◆ REQUIRED ACTION: Every line from the one holding "Where should I" through the last line of the records must be retyped exactly, and no other line or picture may appear in the copy.

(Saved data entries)
Content starts

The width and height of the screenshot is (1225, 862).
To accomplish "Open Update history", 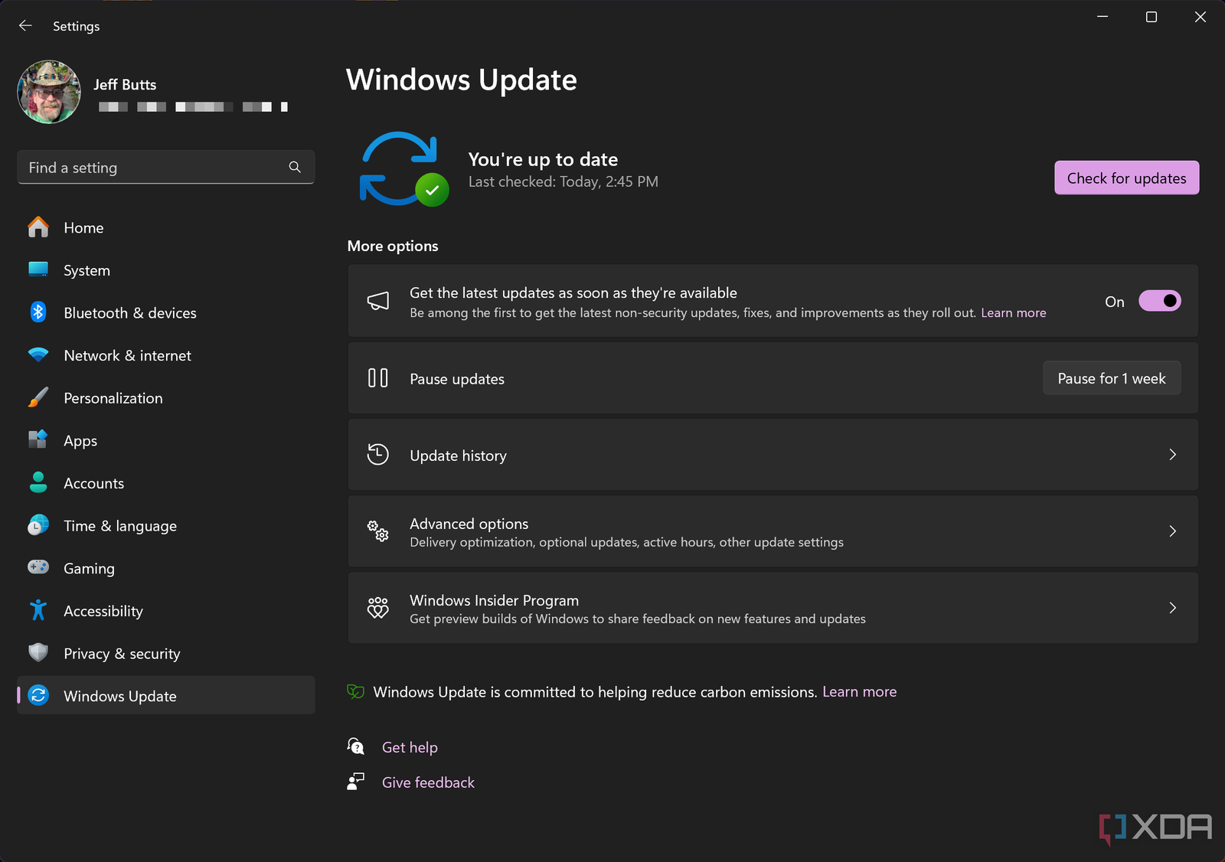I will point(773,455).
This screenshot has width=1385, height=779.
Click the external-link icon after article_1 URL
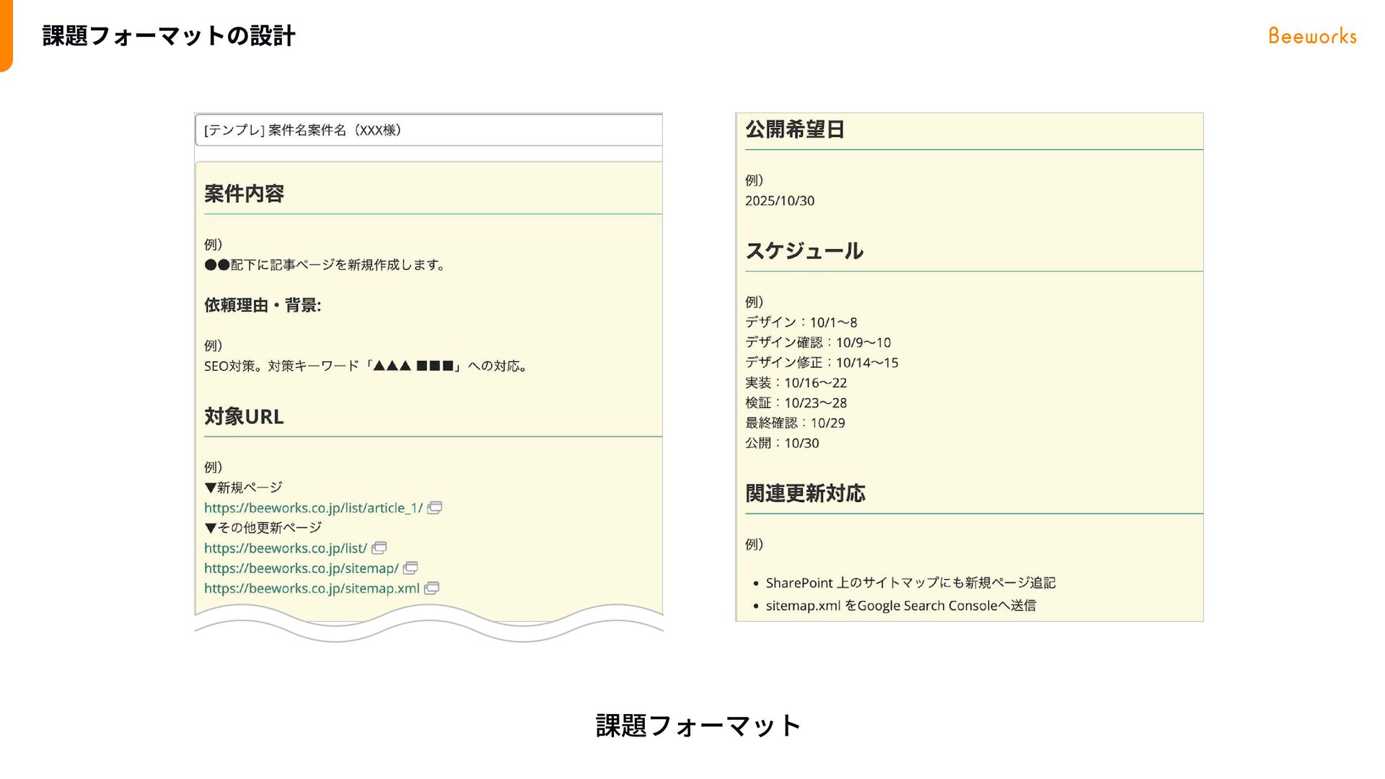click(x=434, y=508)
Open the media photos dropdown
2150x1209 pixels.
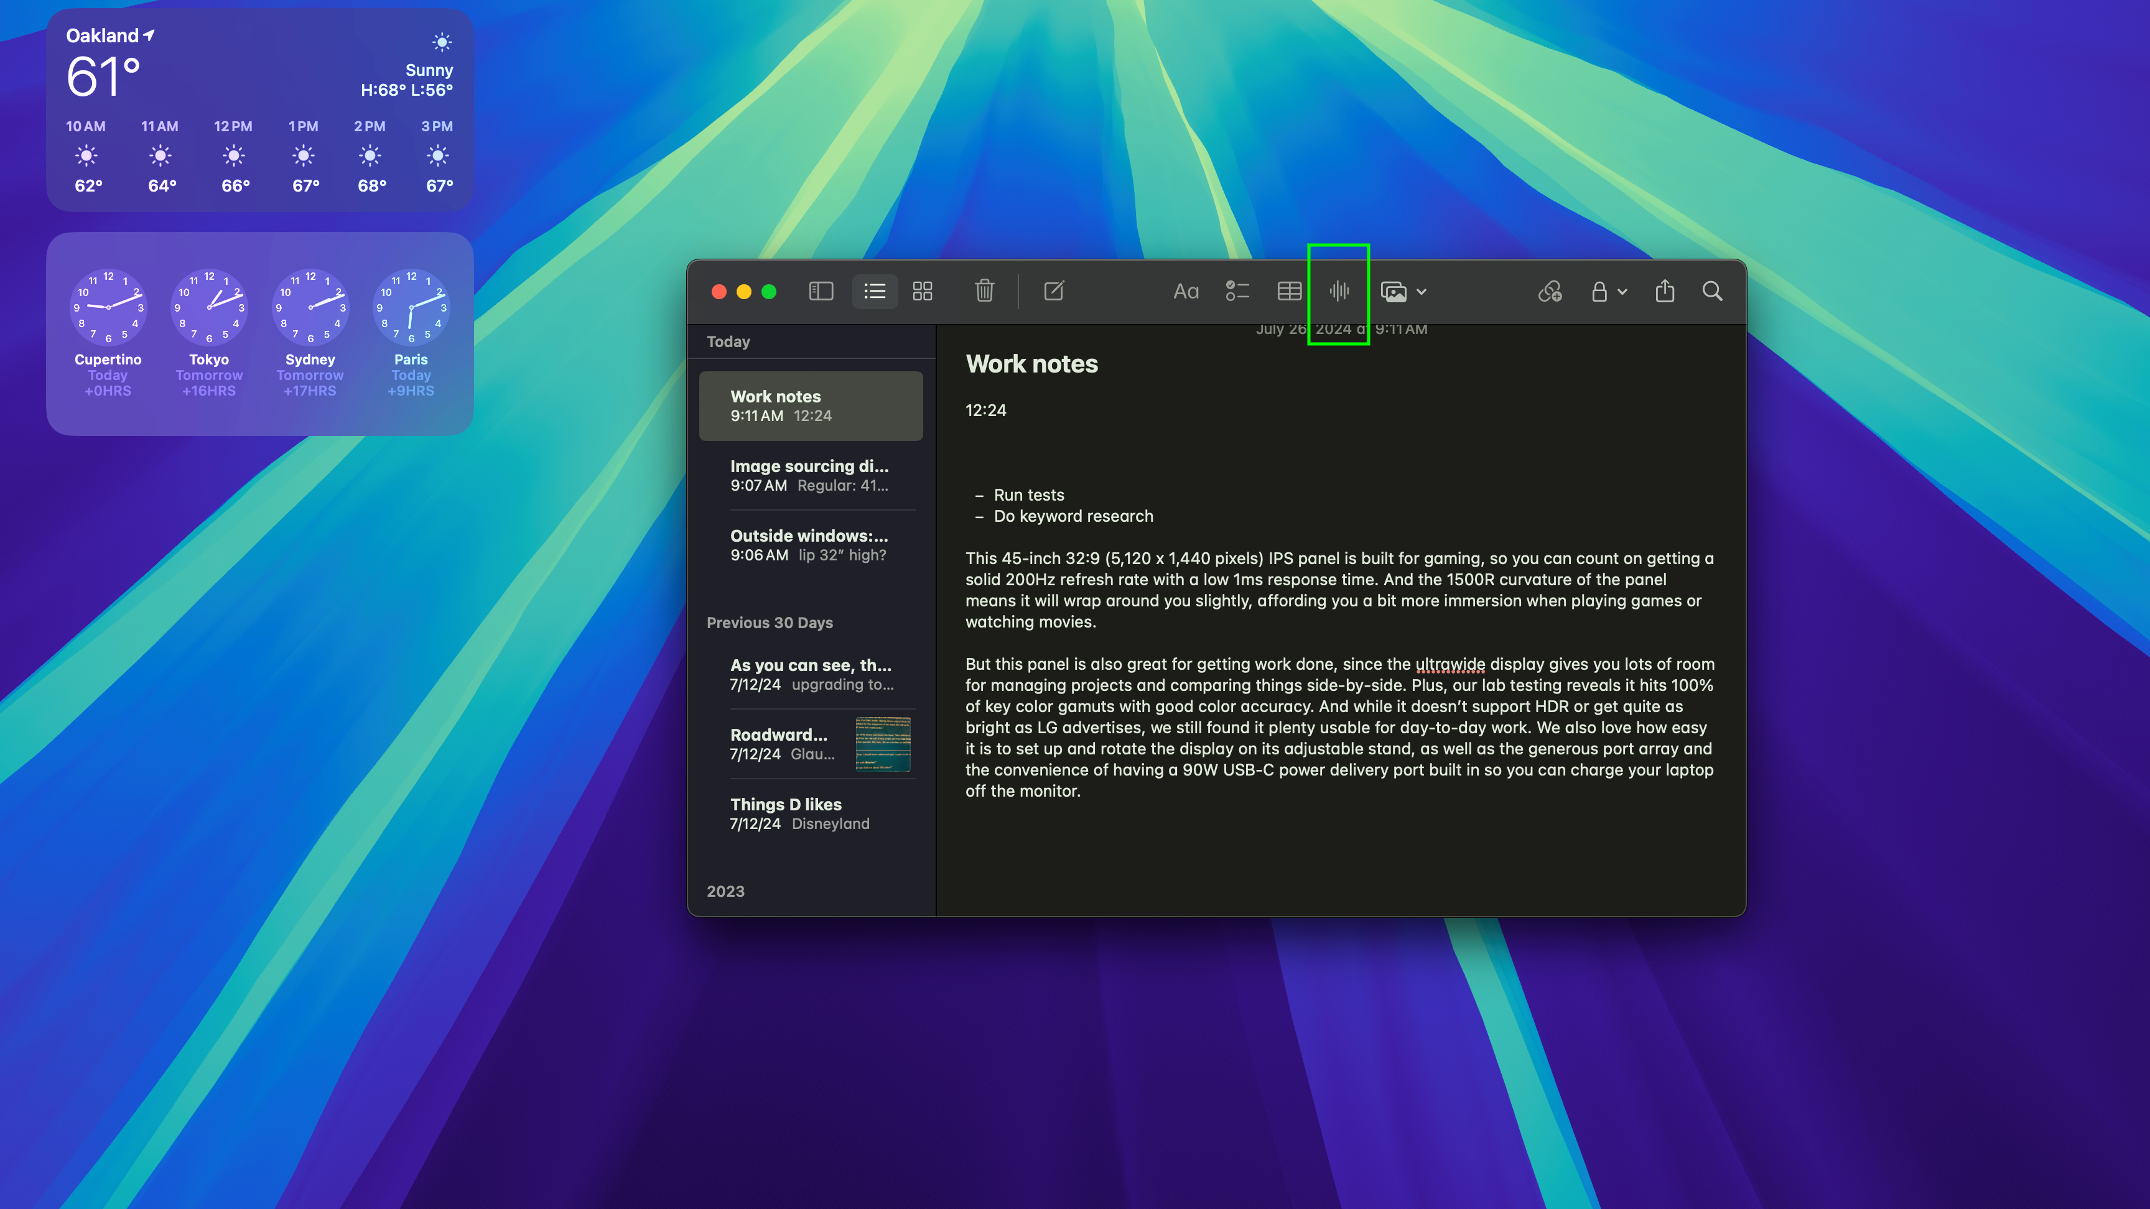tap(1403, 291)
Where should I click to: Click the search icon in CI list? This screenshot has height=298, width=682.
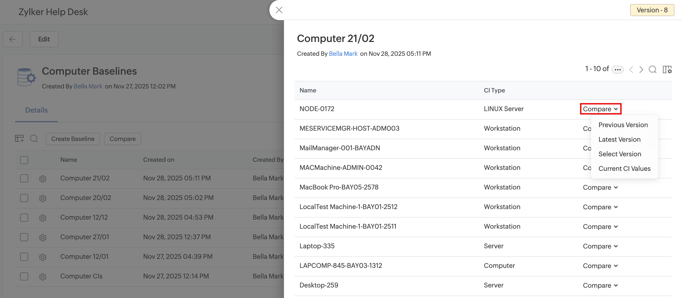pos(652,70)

Content ends

◆ SOLUTION FOR THIS EXERCISE:
Where should I click to: Click the search icon in CI list? This screenshot has height=298, width=682.
pos(652,70)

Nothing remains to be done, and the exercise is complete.